▶ **Estratto del testo**:

■ ■ ■ ■ ■

Con un outlook tendenzialmente positivo e un rating che si aggira fra il BBB di Fitch e Standard & Poor’s (quest’ultimo con l’addendum +) e il Baa3 di Moody’s, all’Italia viene in questo momento sostanzialmente riconosciuta una gestione prudente dei conti pubblici, in grado di attestare il deficit su quasi il 3% del PIL e di tenere sotto controllo il debito pubblico, e forse potremo anche considerare positivo questo aspetto.
Siamo, e lo si può dire con una punta di orgoglio, l’invidia dei cugini d’oltralpe che purtroppo per loro non possono oggi dirsi parimenti soddisfatti dei conti francesi, ma obiettivamente è del tutto inutile fare confronti o sorridere sulle disgrazie altrui perché il nostro sistema economico è oramai assai incardinato con il resto del pianeta pertanto il bene o il male di uno si riflette su tutti.

■ ■ ■ ■ ■

(Voci sulla posizione degli oggetti)
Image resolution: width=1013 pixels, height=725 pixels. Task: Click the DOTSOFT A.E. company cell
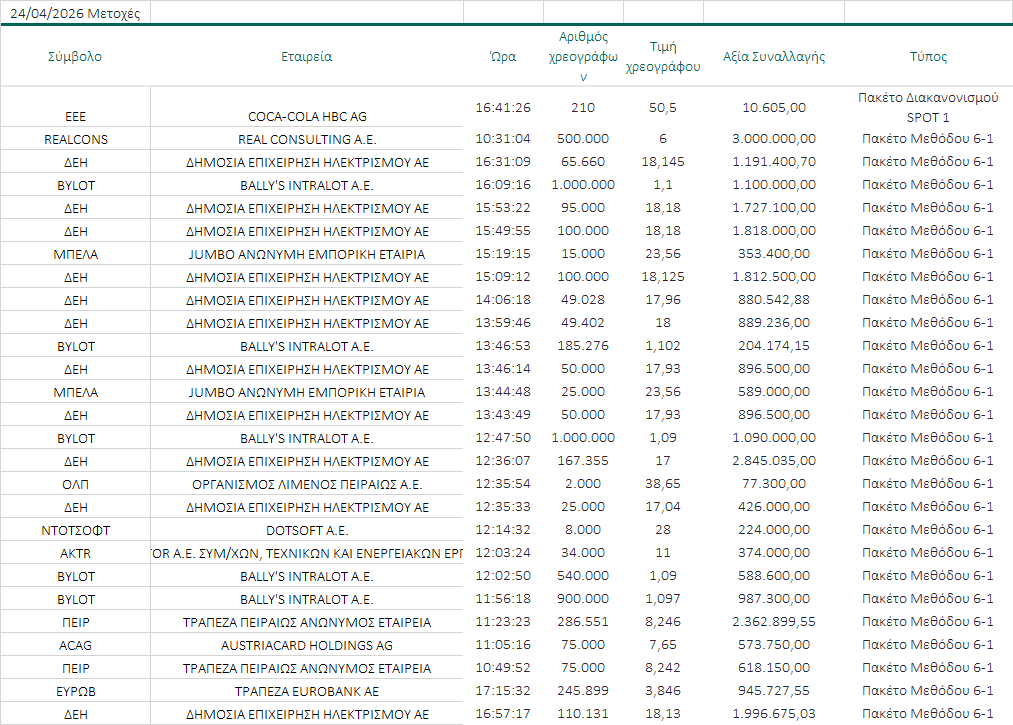(x=307, y=531)
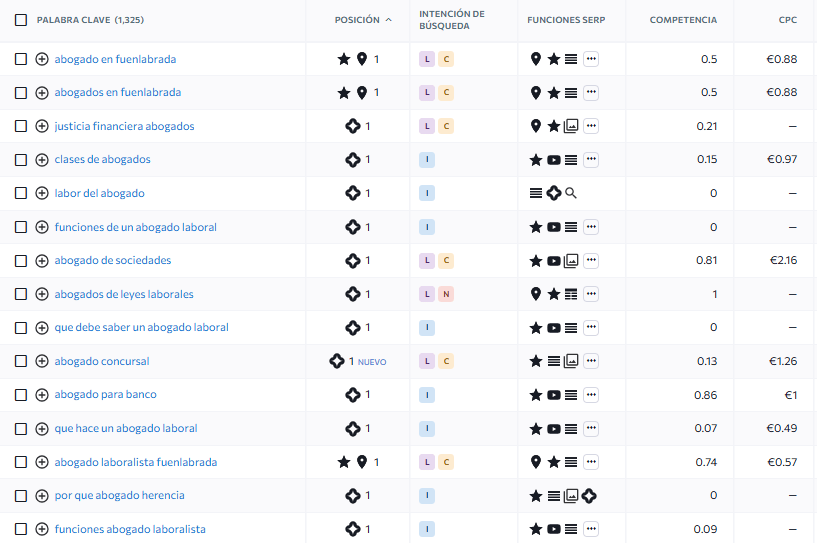Click the location pin SERP icon for 'abogados de leyes laborales'
Screen dimensions: 817x543
point(536,294)
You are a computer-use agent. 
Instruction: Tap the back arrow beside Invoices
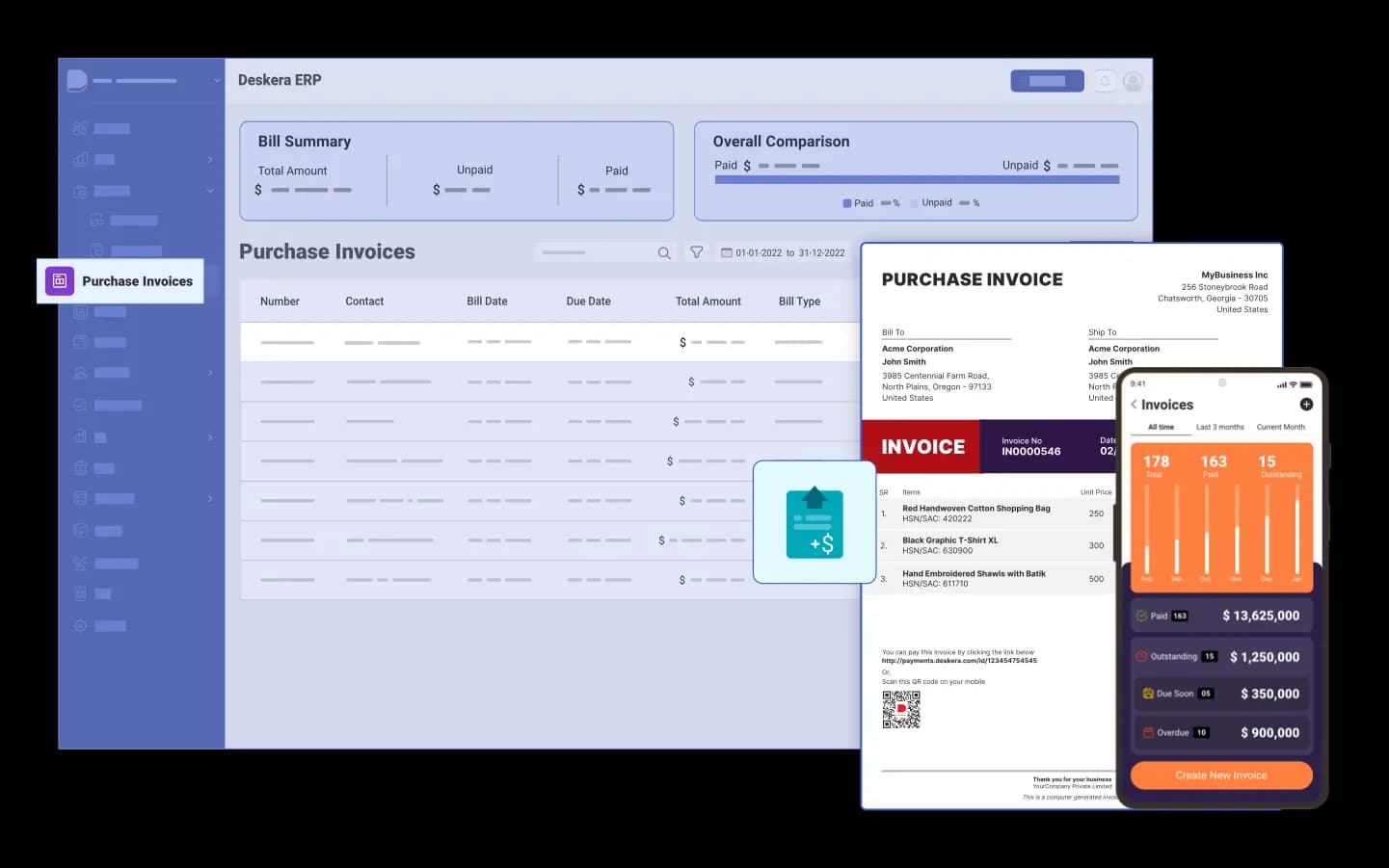[1134, 405]
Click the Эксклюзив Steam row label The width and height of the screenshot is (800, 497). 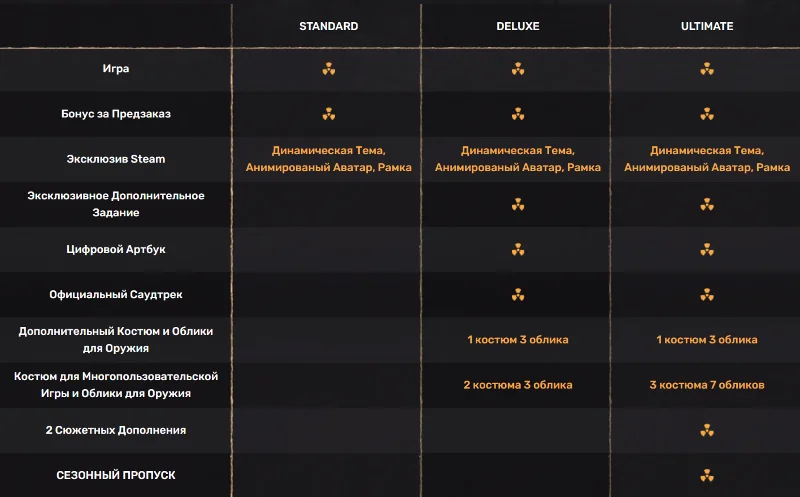click(x=116, y=159)
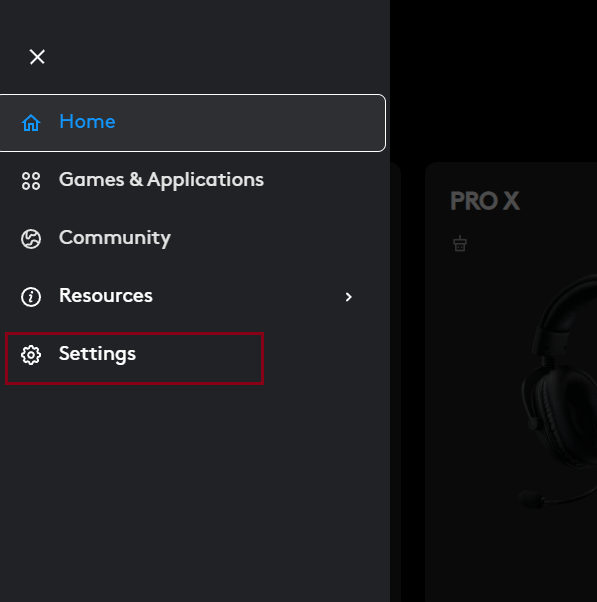
Task: Open Games & Applications menu entry
Action: [161, 180]
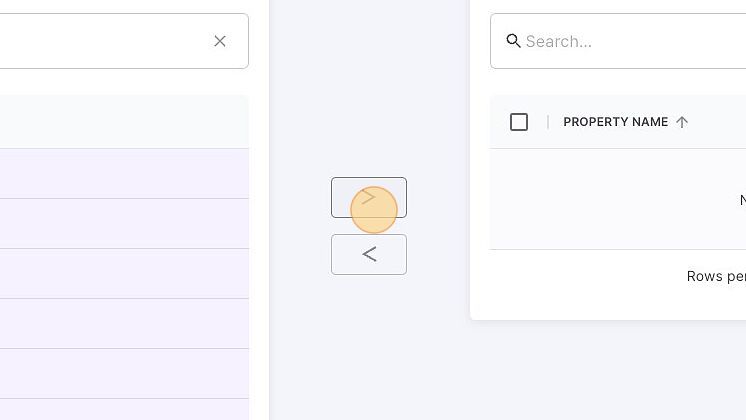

■ ■ ■ ■ ■

▶ **Azioni richieste**:
1/ Estrai alla lettera dal testo sul rating dell'Italia il passo che comincia con le parole "Siamo, e lo" e si chiude dopo "riflette su tutti.".
2/ Modifica i record sostituendo "back arrow" con "return arrow" e lasciando invariato tutto il resto: parti dall'inizio dei record e fermati dopo la riga che contiene "[1134, 405]". Riporta solo queste righe e ometti le immagini.

▶ **Risposte per compito**:
1/
Siamo, e lo si può dire con una punta di orgoglio, l’invidia dei cugini d’oltralpe che purtroppo per loro non possono oggi dirsi parimenti soddisfatti dei conti francesi, ma obiettivamente è del tutto inutile fare confronti o sorridere sulle disgrazie altrui perché il nostro sistema economico è oramai assai incardinato con il resto del pianeta pertanto il bene o il male di uno si riflette su tutti.

2/
Image resolution: width=1013 pixels, height=725 pixels. Task: Click the DOTSOFT A.E. company cell
(x=307, y=531)
Click the location pin SERP icon for 'abogados de leyes laborales'
Screen dimensions: 817x543
point(536,294)
You are a computer-use agent. 
Instruction: Tap the return arrow beside Invoices
[1134, 405]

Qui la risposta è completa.